**Directions**
1. Please give the Go thread again from "I think there" to "work := make(chan string)", changing "goroutines" to "worker threads" wherever it occurs.
2. Translate this sentence from the Go thread into Spanish: "You could spawn 5 goroutines that read from a work channel."
3. Decide whether each statement agrees with the Go thread, answering yes or no and quoting the words that settle it. (a) The poster prefers approach1. (b) The file generated by A() is stored on the hard disk. (c) The suggested solution means waiting until 5 goroutines finish before starting the next 5.

**Selection**
-.-.-
Assuming I have a bunch of files to deal with(say 1000 or more), first they should be processed by function A(), function A() will generate a file, then this file will be processed by B().
If we do it one by one, that's too slow, so I'm thinking process 5 files at a time using goroutine(we can not process too much at a time cause the CPU cannot bear).
I'm a newbie in golang, I'm not sure if my thought is correct, I think the function A() is a producer and the function B() is a consumer, function B() will deal with the file that produced by function A(), and I wrote some code below, forgive me, I really don't know how to write the code, can anyone give me a help? Thank you in advance!
package main
import "fmt"
var Box = make(chan string, 1024)
func A(file string) {
fmt.Println(file, "is processing in func A()...")
fileGenByA := "/path/to/fileGenByA1"
Box <- fileGenByA
}
func B(file string) {
fmt.Println(file, "is processing in func B()...")
}
func main() {
// assuming that this is the file list read from a directory
fileList := []string{
"/path/to/file1",
"/path/to/file2",
"/path/to/file3",
}
// it seems I can't do this, because fileList may have 1000 or more file
for _, v := range fileList {
go A(v)
}
// can I do this?
for file := range Box {
go B(file)
}
}
Update:
sorry, maybe I haven’t made myself clear, actually the file generated by function A() is stored in the hard disk(generated by a command line tool, I just simple execute it using exec.Command()), not in a variable(the memory), so it doesn't have to be passed to function B() immediately.
I think there are 2 approach:
approach1
approach2
Actually I prefer approach2, as you can see, the first B() doesn't have to process the file1GenByA, it's the same for B() to process any file in the box, because file1GenByA may generated after file2GenByA(maybe the file is larger so it takes more time).
You could spawn 5 goroutines that read from a work channel. That way you have at all times 5 goroutines running and don't need to batch them so that you have to wait until 5 are finished to start the next 5.
func main() {
stack := []string{"a", "b", "c", "d", "e", "f", "g", "h"}
work := make(chan string)
results := make(chan string)
// create worker 5 goroutines
wg := sync.WaitGroup{}
for i := 0; i < 5; i++ {
wg.Add(1)
go func() {
defer wg.Done()
for s := range work {
results <- B(A(s))
}
}()
}
// send the work to the workers
// this happens in a goroutine in order
// to not block the main function, once
// all 5 workers are busy
go func() {
for _, s := range stack {
// could read the file from disk
// here and pass a pointer to the file
work <- s
}
// close the work channel after
// all the work has been send
close(work)
-.-.-
**Recorded data**

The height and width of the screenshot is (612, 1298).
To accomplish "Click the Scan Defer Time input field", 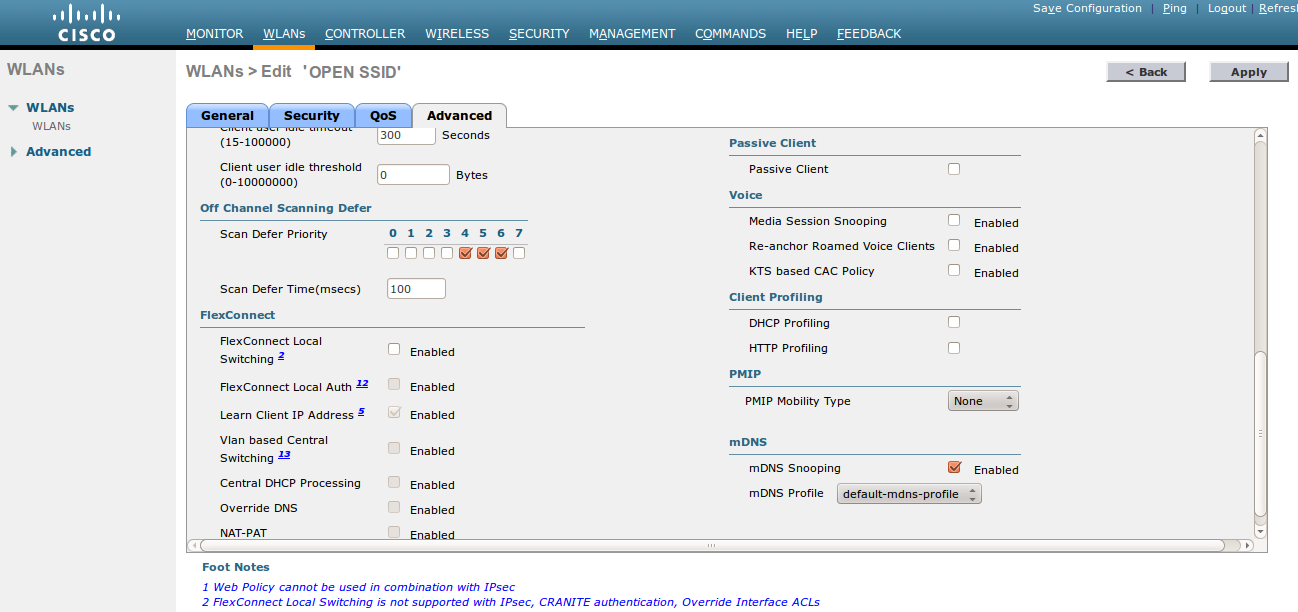I will pyautogui.click(x=416, y=289).
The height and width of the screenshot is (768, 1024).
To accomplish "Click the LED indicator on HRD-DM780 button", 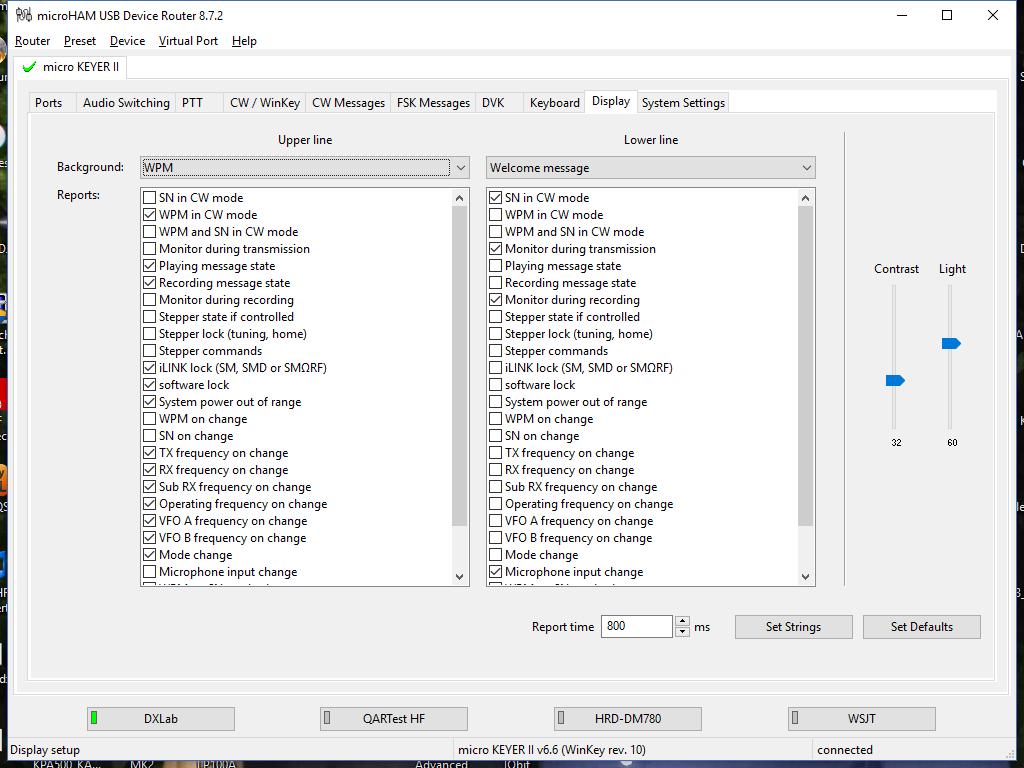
-.-.-
**The results**
1.
I think there are 2 approach:
approach1
approach2
Actually I prefer approach2, as you can see, the first B() doesn't have to process the file1GenByA, it's the same for B() to process any file in the box, because file1GenByA may generated after file2GenByA(maybe the file is larger so it takes more time).
You could spawn 5 worker threads that read from a work channel. That way you have at all times 5 worker threads running and don't need to batch them so that you have to wait until 5 are finished to start the next 5.
func main() {
stack := []string{"a", "b", "c", "d", "e", "f", "g", "h"}
work := make(chan string)

2. Podrías lanzar 5 goroutines que lean de un canal de trabajo.

3.
(a) No: "Actually I prefer approach2"
(b) Yes: "the file generated by function A() is stored in the hard disk"
(c) No: "don't need to batch them so that you have to wait until 5 are finished to start the next 5"